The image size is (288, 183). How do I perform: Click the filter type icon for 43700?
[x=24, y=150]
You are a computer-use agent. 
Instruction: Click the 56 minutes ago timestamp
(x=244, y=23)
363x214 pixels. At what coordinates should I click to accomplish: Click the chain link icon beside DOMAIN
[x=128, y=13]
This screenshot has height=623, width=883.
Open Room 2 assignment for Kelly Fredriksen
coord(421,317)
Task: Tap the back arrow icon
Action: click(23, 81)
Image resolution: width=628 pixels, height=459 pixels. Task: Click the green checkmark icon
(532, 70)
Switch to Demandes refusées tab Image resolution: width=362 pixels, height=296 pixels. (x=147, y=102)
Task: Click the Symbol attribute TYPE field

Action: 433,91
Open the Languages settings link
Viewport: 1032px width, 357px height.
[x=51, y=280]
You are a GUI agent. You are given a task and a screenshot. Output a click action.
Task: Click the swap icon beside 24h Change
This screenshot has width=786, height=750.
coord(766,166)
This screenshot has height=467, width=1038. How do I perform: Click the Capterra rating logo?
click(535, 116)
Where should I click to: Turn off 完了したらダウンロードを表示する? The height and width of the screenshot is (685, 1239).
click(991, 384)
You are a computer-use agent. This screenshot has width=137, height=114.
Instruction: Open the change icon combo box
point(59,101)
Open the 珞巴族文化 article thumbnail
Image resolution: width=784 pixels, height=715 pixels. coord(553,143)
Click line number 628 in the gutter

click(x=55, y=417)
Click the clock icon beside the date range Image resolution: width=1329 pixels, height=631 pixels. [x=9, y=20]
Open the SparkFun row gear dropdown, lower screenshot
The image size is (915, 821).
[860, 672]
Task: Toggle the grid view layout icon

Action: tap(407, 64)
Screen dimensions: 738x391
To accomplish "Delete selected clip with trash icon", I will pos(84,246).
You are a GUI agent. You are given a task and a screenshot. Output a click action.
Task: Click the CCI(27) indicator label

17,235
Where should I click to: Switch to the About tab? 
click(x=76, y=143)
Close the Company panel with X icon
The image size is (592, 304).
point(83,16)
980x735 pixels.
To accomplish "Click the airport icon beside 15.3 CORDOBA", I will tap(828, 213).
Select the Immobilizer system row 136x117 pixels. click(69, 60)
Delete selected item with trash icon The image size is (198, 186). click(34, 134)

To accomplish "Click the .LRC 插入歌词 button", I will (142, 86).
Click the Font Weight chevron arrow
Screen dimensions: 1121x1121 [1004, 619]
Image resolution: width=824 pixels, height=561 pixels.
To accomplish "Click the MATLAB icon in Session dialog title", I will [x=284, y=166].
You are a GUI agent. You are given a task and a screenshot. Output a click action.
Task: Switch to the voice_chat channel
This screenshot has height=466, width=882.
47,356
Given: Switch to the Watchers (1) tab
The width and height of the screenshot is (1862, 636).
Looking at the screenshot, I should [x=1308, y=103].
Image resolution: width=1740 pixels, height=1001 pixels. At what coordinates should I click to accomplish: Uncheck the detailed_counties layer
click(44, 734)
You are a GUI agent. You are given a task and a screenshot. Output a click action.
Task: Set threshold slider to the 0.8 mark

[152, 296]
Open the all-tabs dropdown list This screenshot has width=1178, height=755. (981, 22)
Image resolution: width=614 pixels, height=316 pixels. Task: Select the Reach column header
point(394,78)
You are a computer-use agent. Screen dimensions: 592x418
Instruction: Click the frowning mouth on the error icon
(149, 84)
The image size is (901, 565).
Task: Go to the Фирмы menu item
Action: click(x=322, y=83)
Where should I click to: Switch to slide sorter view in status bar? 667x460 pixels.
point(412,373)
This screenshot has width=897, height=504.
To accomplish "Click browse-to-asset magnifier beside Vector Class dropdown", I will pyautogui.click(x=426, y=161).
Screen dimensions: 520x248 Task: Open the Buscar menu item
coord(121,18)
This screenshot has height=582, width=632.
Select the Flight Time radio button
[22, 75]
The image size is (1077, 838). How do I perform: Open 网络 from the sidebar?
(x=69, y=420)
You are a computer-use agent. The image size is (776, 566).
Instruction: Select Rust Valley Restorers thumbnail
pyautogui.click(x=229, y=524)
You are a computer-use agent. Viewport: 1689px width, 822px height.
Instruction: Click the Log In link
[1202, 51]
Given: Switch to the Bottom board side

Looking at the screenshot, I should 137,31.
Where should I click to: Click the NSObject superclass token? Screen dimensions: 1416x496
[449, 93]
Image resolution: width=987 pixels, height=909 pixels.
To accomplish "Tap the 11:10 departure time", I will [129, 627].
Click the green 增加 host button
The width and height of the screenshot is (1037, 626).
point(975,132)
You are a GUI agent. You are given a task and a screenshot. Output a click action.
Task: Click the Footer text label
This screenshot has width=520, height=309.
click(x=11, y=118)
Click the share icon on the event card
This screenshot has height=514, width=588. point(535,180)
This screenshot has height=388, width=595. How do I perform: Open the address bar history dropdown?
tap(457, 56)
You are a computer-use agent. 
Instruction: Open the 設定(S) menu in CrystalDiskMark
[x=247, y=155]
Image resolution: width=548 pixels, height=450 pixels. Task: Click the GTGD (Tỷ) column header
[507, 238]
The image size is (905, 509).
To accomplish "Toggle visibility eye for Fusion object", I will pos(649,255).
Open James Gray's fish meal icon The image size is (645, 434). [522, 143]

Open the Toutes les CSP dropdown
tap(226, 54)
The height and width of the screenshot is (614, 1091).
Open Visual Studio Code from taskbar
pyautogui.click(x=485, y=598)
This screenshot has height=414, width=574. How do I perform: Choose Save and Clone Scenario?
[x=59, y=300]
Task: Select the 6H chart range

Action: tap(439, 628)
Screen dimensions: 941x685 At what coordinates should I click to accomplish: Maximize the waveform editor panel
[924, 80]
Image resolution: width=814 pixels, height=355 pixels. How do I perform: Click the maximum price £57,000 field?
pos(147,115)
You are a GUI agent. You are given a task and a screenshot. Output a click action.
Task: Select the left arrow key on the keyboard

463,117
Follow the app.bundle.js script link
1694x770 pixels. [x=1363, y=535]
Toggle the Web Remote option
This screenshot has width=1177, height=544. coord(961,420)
——
**DIRECTIONS FOR THIS TASK:** From the records above, show each line that contains the word "computer".

**SOLUTION FOR THIS PROBLEM:**
You are a computer-use agent. 
You are a computer-use agent. This screenshot has width=137, height=114.
You are a computer-use agent. Screen dimensions: 592x418
You are a computer-use agent. The image size is (776, 566).
You are a computer-use agent. Viewport: 1689px width, 822px height.
You are a computer-use agent. 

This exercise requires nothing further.